Welcome to the ESSR!

March 23, 2018

Whether by accident or on purpose, you’ve stumbled across the blog of a brand new Erasmus + grant project called the Experience of State Socialism Reimagined (ESSR). Welcome!

This project is the work of five contributing partners: the Institute for the Study of Totalitarian Regimes in Prague, Czech Republic; the Sofia Platform in Sofia, Bulgaria; Haggadah in Sarajevo, Bosnia; the Innovative Teaching Group from Slovakia and the Creative Teaching Group out of Prague as our associated partners. Together, we’re working to find historical sources that can be used in intercultural education. While we focus on teaching about state socialism and the communist regimes in Central and Eastern Europe, we hope that our methods will be applicable to finding material for other periods and regions. This blog will serve as a record of our progress, and then later a roadmap for ourselves and for anyone else who hopes to do the same thing.

The original idea for the ESSR was born out of an earlier project from the Institute for the Study of Totalitarian Regimes, which resulted in an online educational environment called Socialism Realised: Life in Communist Czechoslovakia, 1948-89. However, an ideal version of a resource like this would take the experiences of other former Eastern bloc nations into account. Through the ESSR, this group of partners is going to work together to build a process for finding educational material that can both speak to the experience of specific countries and also fulfill universal educational goals’ if such goals exist.

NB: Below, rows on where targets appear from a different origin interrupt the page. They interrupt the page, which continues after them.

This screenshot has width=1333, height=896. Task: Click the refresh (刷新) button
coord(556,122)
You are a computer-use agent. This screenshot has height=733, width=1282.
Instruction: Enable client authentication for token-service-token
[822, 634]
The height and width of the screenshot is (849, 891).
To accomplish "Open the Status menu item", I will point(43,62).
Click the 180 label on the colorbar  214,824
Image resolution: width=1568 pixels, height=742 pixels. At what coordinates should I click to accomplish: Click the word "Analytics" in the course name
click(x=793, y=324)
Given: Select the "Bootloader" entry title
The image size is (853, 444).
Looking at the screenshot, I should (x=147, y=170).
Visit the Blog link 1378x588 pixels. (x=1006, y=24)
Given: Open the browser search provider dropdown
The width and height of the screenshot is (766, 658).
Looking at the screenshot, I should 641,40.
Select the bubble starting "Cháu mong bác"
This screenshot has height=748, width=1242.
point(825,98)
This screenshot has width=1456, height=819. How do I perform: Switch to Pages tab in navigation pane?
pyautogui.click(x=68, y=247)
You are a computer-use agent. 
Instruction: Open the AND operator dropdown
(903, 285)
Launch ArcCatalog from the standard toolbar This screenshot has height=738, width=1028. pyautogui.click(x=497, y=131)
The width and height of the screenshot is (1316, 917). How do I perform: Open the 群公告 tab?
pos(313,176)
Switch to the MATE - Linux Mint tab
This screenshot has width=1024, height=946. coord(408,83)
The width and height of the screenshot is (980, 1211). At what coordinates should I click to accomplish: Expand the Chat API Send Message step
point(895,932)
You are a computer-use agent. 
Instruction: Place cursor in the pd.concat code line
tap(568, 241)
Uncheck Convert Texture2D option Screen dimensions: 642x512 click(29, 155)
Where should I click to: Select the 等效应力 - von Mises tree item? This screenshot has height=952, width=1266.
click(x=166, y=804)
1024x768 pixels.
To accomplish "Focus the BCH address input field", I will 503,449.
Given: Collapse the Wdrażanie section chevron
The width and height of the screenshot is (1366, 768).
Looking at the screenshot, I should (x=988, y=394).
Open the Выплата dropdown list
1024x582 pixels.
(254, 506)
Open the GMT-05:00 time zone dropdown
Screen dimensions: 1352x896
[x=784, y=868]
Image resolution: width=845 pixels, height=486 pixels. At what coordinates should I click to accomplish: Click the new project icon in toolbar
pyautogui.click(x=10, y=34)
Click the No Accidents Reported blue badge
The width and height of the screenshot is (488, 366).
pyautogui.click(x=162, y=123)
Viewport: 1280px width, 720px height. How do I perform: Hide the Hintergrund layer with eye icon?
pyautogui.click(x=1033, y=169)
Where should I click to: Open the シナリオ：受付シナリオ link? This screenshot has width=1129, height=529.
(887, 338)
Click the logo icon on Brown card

We’ll be wrestling with numerous big questions throughout this process: how can we build intercultural dialogue through education, specifically history education? How, and to what extent, can we use a process of cultural translation in order to create historical sources that work universally? What kind of historical sources work in which contexts?

As we go through a process of finding these sources, piloting them in schools in each partner country, and then putting them together into concrete lesson plans, this blog will be a way for us to reflect on and record the experience. At the end of the process, it will have captured both our successes and our failures, and thus will essentially function as a manual for anyone attempting to do similar work.

We at the ESSR team are excited to start working. We just had our kick-off meeting in February of 2018, and we will have gotten our teaching materials together and translated into four languages by the fall of 2019. We’re thrilled to have you follow along on what will surely be a fascinating and illuminating experience.